Everybody’s doing it! As you drive past and look down from the road you see a faint line of people wading out to sea. How can we explain this eccentric behaviour? Is it that well-known propensity of the English holidaymaker, whenever they see a queue, to join it? I don’t think so. I guess it’s tradition; if you’re visiting the fishing village of Gumusluk, then you have to wade out to Rabbit Island. It’s just a given.
You start your journey from the end of line of restaurants a little further around the harbour from the brown tables of the Çay Bar (next to the jetty). There’s a white marble plinth and carving which look towards the small islet, which forms the left shoulder into the bay.

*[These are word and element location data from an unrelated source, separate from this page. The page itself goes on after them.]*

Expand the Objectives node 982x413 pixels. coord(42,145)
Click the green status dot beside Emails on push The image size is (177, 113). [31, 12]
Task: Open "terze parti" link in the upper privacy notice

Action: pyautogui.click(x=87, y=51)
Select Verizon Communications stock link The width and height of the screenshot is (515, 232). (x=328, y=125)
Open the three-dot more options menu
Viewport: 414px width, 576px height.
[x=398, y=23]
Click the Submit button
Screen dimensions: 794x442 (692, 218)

The water is shallow, only riding up to the knees at its deepest point. The walk can be a little uncomfortable without appropriate footwear; the pebbles are troublesome underfoot. For those who are staying at Gumusluk Villa there are a couple of pairs of ‘jelly’ shoes (sizes 6 and 8) which you can use; they are stored in or by the hall cupboard – although they do have a seasonal tendency to migrate into the utility / washing machine room.
Next to the pebbled underwater trail, on your left as you wade out, you can clearly see the smooth surface of an ancient road. This once led from the fortified island to one of the gates of Myndos (the ancient city which stood on this site some two thousand years ago). Do not be tempted to try and walk along this road – it is very slippery.

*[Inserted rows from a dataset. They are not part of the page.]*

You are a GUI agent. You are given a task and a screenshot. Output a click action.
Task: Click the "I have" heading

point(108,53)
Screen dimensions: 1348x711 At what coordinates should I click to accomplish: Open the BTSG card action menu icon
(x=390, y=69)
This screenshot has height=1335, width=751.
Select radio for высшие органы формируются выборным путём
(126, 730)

There are good views and spectacular sunsets from the lookout point at the top of the island. You can also see some of the ruins of ancient fortifications, both on the island and in the sea beside it. (2012 : Unfortunately you can no longer climb up Rabbit Island as excavation work is going on.)
As for the rabbits, there are a number of them of various shapes, colours and sizes; from large mottled brown to scruffy albino white. Generally the rabbits hide from the tourists during the day; but they can be seen at sunset when the visitors are few.